Herzstück der Neuregelung ist das Gruppen-Koordinationsverfahren, welches eng an das in Deutschland erst kürzlich beschlossene Konzerninsolvenzverfahren angelehnt ist. Es erlaubt die Bestellung eines unabhängigen Koordinators, der die Einzelverfahren durch Empfehlungen und einen Gruppen-Koordinationsplan enger aufeinander abstimmen soll. Der Plan und die Empfehlungen sind für die beteiligten Verwalter freiwillig. Ob damit die erhofften Effizienzvorteile realisiert werden können, muss sich in der Praxis zeigen.

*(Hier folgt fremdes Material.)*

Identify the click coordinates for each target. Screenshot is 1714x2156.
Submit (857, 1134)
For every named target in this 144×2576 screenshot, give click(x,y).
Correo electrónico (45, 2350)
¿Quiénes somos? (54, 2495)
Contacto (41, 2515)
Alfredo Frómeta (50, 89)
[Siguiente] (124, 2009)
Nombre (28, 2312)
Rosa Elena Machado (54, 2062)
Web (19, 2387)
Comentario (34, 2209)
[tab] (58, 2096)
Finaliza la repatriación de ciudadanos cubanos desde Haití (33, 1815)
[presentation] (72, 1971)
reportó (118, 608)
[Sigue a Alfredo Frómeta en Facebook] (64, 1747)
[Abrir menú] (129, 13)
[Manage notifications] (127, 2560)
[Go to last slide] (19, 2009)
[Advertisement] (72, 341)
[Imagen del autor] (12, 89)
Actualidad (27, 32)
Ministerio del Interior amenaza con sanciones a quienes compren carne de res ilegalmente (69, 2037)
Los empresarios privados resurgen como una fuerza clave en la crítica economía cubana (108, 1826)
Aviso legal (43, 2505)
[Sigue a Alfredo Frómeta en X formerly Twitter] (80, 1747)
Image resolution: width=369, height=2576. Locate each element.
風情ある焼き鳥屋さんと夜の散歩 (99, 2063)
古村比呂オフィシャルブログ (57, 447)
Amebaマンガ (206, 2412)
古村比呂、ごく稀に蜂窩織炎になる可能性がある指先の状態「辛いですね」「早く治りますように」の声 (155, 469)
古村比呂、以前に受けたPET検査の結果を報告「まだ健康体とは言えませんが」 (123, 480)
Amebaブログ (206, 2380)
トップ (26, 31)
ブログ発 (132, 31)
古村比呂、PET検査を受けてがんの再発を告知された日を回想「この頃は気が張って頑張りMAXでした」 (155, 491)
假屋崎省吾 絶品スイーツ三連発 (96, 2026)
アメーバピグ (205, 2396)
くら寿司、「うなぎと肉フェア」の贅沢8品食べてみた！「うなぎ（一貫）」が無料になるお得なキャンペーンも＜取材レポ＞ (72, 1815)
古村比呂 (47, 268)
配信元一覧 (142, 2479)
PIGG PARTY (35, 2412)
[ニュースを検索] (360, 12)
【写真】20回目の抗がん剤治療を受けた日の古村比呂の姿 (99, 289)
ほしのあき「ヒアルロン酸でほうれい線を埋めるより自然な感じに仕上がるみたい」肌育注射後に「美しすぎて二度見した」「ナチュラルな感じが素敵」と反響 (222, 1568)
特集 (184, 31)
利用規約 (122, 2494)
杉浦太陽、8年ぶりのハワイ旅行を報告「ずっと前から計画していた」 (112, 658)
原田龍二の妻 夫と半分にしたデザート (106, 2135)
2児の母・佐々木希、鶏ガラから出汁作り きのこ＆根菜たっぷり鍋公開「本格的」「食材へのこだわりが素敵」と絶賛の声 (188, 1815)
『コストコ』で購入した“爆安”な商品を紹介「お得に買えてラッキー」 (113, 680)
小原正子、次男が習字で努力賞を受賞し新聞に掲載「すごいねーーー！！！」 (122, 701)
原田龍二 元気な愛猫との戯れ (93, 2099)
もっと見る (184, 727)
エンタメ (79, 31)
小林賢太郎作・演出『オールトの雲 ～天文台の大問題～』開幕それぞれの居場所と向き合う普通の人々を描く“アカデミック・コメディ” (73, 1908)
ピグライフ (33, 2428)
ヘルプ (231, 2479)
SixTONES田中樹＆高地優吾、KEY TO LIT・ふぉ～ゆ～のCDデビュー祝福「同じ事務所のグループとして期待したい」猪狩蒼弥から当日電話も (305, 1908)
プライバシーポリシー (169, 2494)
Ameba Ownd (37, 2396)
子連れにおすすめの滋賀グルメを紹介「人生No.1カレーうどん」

Zukünftig kann ein Verwalter des Hauptinsolvenzverfahrens außerdem das „Störpotenzial“ von Sekundärinsolvenzverfahren im Mitgliedstaat einer Niederlassung durch einen Antrag auf zeitlich begrenzte Aussetzung der Verwertung oder durch die Abgabe einer bindenden Zusicherung abfangen. Dieses Konzept wurde bereits in Fällen wie MG Rover oder Collins & Aikman erfolgreich genutzt. Es ist darauf gerichtet, die lokalen Gläubiger wie in einem „synthetischen“ Sekundärinsolvenzverfahren nach dem auf sie anwendbaren lokalen Recht zu behandeln und setzt u. a. die mehrheitliche Billigung der lokalen Gläubiger voraus. Hierfür sollen im Falle einer deutschen Niederlassung die Regeln des Insolvenzplanverfahrens herangezogen werden, d. h. der Verwalter des Hauptinsolvenzverfahrens muss Gruppen bilden und einen Abstimmungstermin ansetzen. Die Regelung ist gerade mit Blick auf vorgesehene Rechtsmittel anspruchsvoll und daher wohl eher für größere Fälle geeignet.
Verjüngungskur
Die „neue“ EuInsVO behält die bisherige Struktur bei, spiegelt aber wesentliche Entwicklungen in Rechtsprechung und Praxis. Zentrales Kriterium für die Frage der Eröffnungszuständigkeit und damit für das anwendbare materielle Insolvenzrecht bleibt der „centre of main interest“ des Schuldners, kurz: COMI. Dieses Kriterium hat sich bewährt. Die zwischenzeitlichen Präzisierungen des EuGH finden sich nun in der Verordnung. Als COMI wird der Ort angesehen, an dem der Schuldner gewöhnlich der Verwaltung seiner Interessen nachgeht und der für Dritte feststellbar ist. Die bisherige Vermutung, dass der COMI am Satzungssitz ist, gilt künftig nicht bei Sitzverlegungen ins Ausland innerhalb von drei Monaten vor Antragstellung (sog. Suspektperiode). Dahinter steht die Erwägung, dass ein sog. forum shopping in unmittelbarer Nähe zur Insolvenzreife die Gefahr von Umverteilungseffekten zu Lasten der Gläubigergesamtheit begründet. Ausdrücklich geregelt wurde zudem die Zuständigkeit des Gerichts des Hauptinsolvenzverfahrens für sog. Annexklagen, die sich direkt aus dem Insolvenzverfahren ableiten und eng damit verknüpft sind, z. B. die Insolvenzanfechtungsklage. Neu ist die Möglichkeit zur Herbeiführung einer Verfahrenskonzentration am Gerichtsstand einer anderen zivil- oder handelsrechtlichen Klage im Anwendungsbereich der EuGVVO, die mit einer Annexklage im Zusammenhang steht. Schließlich sieht die Neufassung ein europaweit online zugängliches, vernetztes Insolvenzregister ab Juni 2019 vor.